New York Families Likely to Pay $5k More in Taxes Next Year

More than 700,000 New Yorkers will see their taxes increase under the Republican tax reform plan.

Members of the House Ways and Means Committee hold the first markup of the proposed GOP tax reform legislation in the Longworth House Office Building on Capitol Hill. Chip Somodevilla/Getty Images

New York City officials projected that President Donald Trump and the House GOP’s tax reform plan will result in a tax increase for 760,000 families in the city — an increase of close to $5,000.

The Tax Cuts and Jobs Act, authored by Rep. Kevin Brady (R-Texas), chairman of the House Ways and Means Committee, includes new individual tax brackets and a corporate tax cut. It also includes the repeal of the federal deduction for state and local taxes (SALT) and caps the current property tax deduction at $10,000. The bill will put $1.51 trillion toward the federal deficit over the next 10 years.

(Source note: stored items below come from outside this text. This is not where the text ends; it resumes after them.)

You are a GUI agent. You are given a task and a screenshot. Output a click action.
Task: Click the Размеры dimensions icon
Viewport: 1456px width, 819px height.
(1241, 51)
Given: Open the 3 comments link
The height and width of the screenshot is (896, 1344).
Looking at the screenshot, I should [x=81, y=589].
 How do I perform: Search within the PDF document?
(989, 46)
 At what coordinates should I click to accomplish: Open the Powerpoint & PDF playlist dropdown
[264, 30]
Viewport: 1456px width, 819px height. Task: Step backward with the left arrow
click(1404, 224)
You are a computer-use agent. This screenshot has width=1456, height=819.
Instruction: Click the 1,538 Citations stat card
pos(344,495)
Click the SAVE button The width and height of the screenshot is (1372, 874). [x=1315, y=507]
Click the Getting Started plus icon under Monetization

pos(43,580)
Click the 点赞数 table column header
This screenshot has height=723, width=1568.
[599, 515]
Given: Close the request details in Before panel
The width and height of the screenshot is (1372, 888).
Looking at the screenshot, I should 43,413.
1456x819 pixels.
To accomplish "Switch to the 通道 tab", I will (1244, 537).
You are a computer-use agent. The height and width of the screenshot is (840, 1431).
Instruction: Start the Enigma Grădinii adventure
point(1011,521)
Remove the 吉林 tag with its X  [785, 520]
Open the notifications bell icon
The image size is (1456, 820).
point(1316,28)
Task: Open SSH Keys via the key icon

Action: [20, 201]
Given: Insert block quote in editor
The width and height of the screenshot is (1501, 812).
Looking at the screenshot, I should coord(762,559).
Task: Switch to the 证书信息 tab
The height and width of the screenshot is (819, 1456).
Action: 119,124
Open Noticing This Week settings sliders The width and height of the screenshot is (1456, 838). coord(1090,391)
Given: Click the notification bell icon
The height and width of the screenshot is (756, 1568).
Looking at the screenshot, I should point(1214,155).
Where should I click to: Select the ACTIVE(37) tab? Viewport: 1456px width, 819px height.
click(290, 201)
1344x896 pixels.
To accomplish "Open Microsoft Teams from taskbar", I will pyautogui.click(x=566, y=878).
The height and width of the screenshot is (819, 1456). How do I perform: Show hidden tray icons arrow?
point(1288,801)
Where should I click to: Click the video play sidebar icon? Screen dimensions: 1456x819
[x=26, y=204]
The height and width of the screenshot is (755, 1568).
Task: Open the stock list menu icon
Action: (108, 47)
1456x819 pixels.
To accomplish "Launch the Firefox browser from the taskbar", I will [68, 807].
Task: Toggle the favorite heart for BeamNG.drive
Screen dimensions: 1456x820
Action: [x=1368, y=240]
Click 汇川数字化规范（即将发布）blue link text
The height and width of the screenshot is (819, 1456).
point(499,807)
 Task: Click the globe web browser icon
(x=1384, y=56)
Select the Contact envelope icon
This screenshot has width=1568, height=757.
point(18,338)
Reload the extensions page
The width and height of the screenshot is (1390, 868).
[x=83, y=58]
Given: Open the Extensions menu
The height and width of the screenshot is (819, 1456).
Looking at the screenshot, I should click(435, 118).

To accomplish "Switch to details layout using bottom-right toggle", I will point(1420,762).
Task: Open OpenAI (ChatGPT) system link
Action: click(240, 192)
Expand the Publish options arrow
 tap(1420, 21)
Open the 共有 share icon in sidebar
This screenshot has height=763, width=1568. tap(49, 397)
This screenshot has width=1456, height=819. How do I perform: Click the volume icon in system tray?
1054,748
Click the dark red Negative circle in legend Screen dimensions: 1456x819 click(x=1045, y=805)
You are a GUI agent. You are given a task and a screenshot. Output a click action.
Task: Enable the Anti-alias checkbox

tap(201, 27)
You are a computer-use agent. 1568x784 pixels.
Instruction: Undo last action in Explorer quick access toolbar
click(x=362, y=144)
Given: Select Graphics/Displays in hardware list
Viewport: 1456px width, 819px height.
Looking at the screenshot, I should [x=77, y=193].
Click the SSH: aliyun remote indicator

In New York City, 3.9 million families file federal income taxes, according to Dean Fuleihan, the city’s budget director. Of those families, 760,000 families — most of whom are making less than $75,000 a year — would see an increase averaging nearly $5,000 next year. This comes out to an additional $3.7 billion the federal government will claim from those families.

First Deputy Mayor Anthony Shorris said that the plan is evolving and noted that the Senate version of the bill is coming out Thursday. He said that the city will see how it differs from the House bill.

“This plan is evolving as we speak,” Shorris said. “Changes have been made as recently as the last couple of days and I’m checking my phone regularly to see what else is happening on this bill 200 miles south and resistance is obviously building across the country to many elements of it.”

He noted that tax policy is “always very complicated,” pointing out that the plan has barely been vetted.

“We’re doing the best we can to understand a plan that affects literally trillions of dollars, hundreds of millions of people with far fewer facts than any tax package we’ve seen in the past,” Shorris continued. “So that’s a caveat by way of saying everything we’re gonna talk about today is quite preliminary. But here’s what we know: this is a story about businesses and wealthy people winning and working class families losing.”

Shorris said that Trump and the bill’s authors will eventually come after Medicaid, infrastructure, housing and other programs that affect vulnerable New Yorkers to offset revenue losses to the federal budget.

“We got the tax plan we would expect from President Trump and his friends and we’re dealing with the consequences of it were it to pass, although we fully expect it won’t and fighting and doing everything we can to make sure it doesn’t,” he added.

By scrapping the personal exemption and supplanting it with changes to standard deductions and with less valuable tax credits that will be partly repealed in 2023, the city said, the federal government is penalizing New Yorkers who have larger families.

A married couple filing jointly with an income of $100,000 and four dependents — two children, two college-age — and $31,000 in itemized deductions would see tax increases by $897, or more than 24 percent, for example.

The city said that repealing SALT — which affects high-tax states like California, New Jersey, New York and Virginia — and capping the property tax deduction means that taxes on some homeowners will increase while the values of their homes decrease. The 617,000 filers who currently take the property tax deduction will experience a net tax increase of $2 billion.

A married couple filing jointly with an income of $200,000, one non-child dependent and $37,500 in itemized deductions — of which $30,000 is SALT — would see their taxes rise by $970.

“That’s a huge benefit and in any evaluation that we do of the cost to taxpayers in New York City, there are key elements that keep coming up,” Fuleihan said. “One is obviously the modification of elimination of SALT, the state and local tax deduction, the personal exemption.”

The business income, Fuleihan noted, will get a $1 trillion tax cut over 10 years, adding to the nation’s projected $10.1 trillion deficit — a guaranteed tax cut for businesses and large estates. 

People with college debt — around 250,000 filers in New York City — will not be able to deduct that interest from their federal income taxes because of the plan. The city also said that New Yorkers who already have steep medical expenses will have to pay more for care and that teachers who use their own money to pay for school supplies will not be able to deduct their expenses.

And starting in 2023, working parents will not be able to deduct child care expenses from their income. In the city, at least 30,000 families benefit from that deduction.

The plan also removes private activity bonds, tax-exempt bonds the city’s Housing Development Corporation provides to finance new affordable apartments. And half of the Low Income Housing Tax Credit program, one of the largest federal affordable housing financing apparatuses, would be gutted if the private activity bonds are eliminated. This would put $2.6 billion a year at risk, the city said. 

Hospitals, schools and other nonprofits also use the bonds to fund projects and provide services. Through the Build NYC program, the de Blasio administration has issued more than $3 billion on tax exempt bonds to more than 20,000 jobs at dozens of city nonprofit organizations.